Castro Rocha demonstra que a narrativa do “Orvil” é um dos pilares da tática política de Bolsonaro de acusar e combater uma suposta conspiração da esquerda para tomar o poder, desta vez pela via da cultura, sem pegar em armas.
A novidade é o aspecto essencialmente brasileiro na guerra cultural bolsonarista. Normalmente, se acredita que essa ideia tenha chegado aqui depois de 2013, importada dos Estados Unidos com décadas de atraso. Na verdade, era um veio subterrâneo. O “Orvil” começa a ser produzido três anos antes das guerras culturais nos Estados Unidos.
O que o livro faz, em vez de só apontar crimes da esquerda, é recontar a história do Brasil através das tentativas de tomada do poder dos comunistas. É uma narrativa que começa em 1922, com a fundação do Partido Comunista no país, e passa por diversos momentos.
Não acaba em 1974, ano em que a Guerrilha do Araguaia é derrotada, como seria de se supor. Naquele ano, diz o “Orvil”, começa a quarta tentativa, a mais perigosa, que ainda está em curso —o domínio das instituições culturais.
O relatório usa as expressões “trabalho de massas” e “trabalho psicológico”, denuncia um suposto uso de propaganda, agitação e infiltração pela esquerda, inclusive apelando ao sistema de educação. “Os donos da opinião pública determinam muito mais os acontecimentos do que os donos das fábricas ou os chefes militares”, diz o texto.
“Para muita gente, a direita se reorganizou no momento do impeachment. Mas o que ocorre ali é a eclosão de um movimento que se preparava há duas décadas e nós decidimos ignorar”, diz Castro Rocha.
Por mais de 20 anos, o "Orvil" existiu apenas como uma lenda da qual se falava à boca pequena entre movimentos de extrema direita e ex-membros do aparelho repressivo.
Seu conteúdo só foi revelado em 2009, pelo jornalista Lucas Figueiredo, que recebeu uma cópia de um general, em “Olho por Olho - Os Livros Secretos da Ditadura” (Record).
“Havia não mais do que 15 cópias. Houve um pacto de circular o livro entre a extrema-direita militar e civil. O ‘Orvil’ era uma espécie de Santo Graal desses caras”, diz Figueiredo.“Esse inimigo perigoso do comunismo que aparece no livro é claramente um trauma de 1935 [ano da Intentona Comunista], que eles vão alimentando como uma paranoia de uma forma ardilosa.

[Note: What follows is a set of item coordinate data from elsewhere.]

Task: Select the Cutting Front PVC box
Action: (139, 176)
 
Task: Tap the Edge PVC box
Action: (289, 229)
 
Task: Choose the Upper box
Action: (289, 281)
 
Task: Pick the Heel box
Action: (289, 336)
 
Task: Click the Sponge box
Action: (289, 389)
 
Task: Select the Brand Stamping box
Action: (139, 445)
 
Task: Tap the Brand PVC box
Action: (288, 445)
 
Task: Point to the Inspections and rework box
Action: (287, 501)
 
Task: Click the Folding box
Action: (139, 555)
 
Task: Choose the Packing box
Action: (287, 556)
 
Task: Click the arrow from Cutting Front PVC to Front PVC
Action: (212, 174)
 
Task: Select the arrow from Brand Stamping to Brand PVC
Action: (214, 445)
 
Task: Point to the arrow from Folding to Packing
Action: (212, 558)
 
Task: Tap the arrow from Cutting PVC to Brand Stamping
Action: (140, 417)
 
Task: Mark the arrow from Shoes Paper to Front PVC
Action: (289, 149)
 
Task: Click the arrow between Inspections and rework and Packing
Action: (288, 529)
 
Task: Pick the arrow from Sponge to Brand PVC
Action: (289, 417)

É como se o país tivesse milhares de terroristas prontos a transformar isso aqui numa Albânia.”
Como não era mais segredo, a obra com quase mil páginas foi publicada oficialmente em 2012, pela editora Schoba, e hoje pode ser encontrada facilmente na internet. Em vídeo de 2015, Olavo de Carvalho mostra sua edição a agradece a família Bolsonaro pelo presente.
O "Orvil" traz a mesma narrativa que aparecem em documentários produzidos, por exemplo, pela produtora de direita Brasil Paralelo. Segundo tais produções, os militares venceram a guerra das armas, mas não a dos livros.

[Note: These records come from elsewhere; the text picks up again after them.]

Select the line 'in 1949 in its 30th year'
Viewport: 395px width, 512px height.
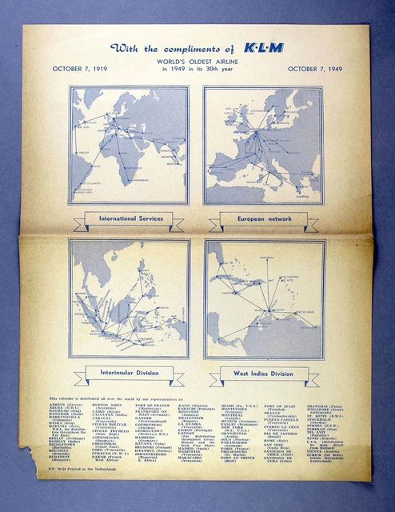(198, 70)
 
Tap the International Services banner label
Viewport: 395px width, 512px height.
(130, 218)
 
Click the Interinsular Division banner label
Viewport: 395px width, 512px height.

Castro Rocha aponta outros pilares na estratégia de Bolsonaro. Um deles é a adaptação da doutrina de segurança nacional, que previa o combate ao inimigo externo —o comunismo—, mas traduzida agora para tempos democráticos.
“Hoje eles não podem eliminar o inimigo fisicamente. Por isso a guerra cultural assumiu a tarefa de destruir as instituições que fariam parte dessa quarta tentativa de tomada do poder pela esquerda —a cultura, o meio ambiente e a universidade”, diz o crítico literário.
Daí iniciativas, por exemplo, como as do Ministério da Educação de cortar bolsas de iniciação científica para as humanidades.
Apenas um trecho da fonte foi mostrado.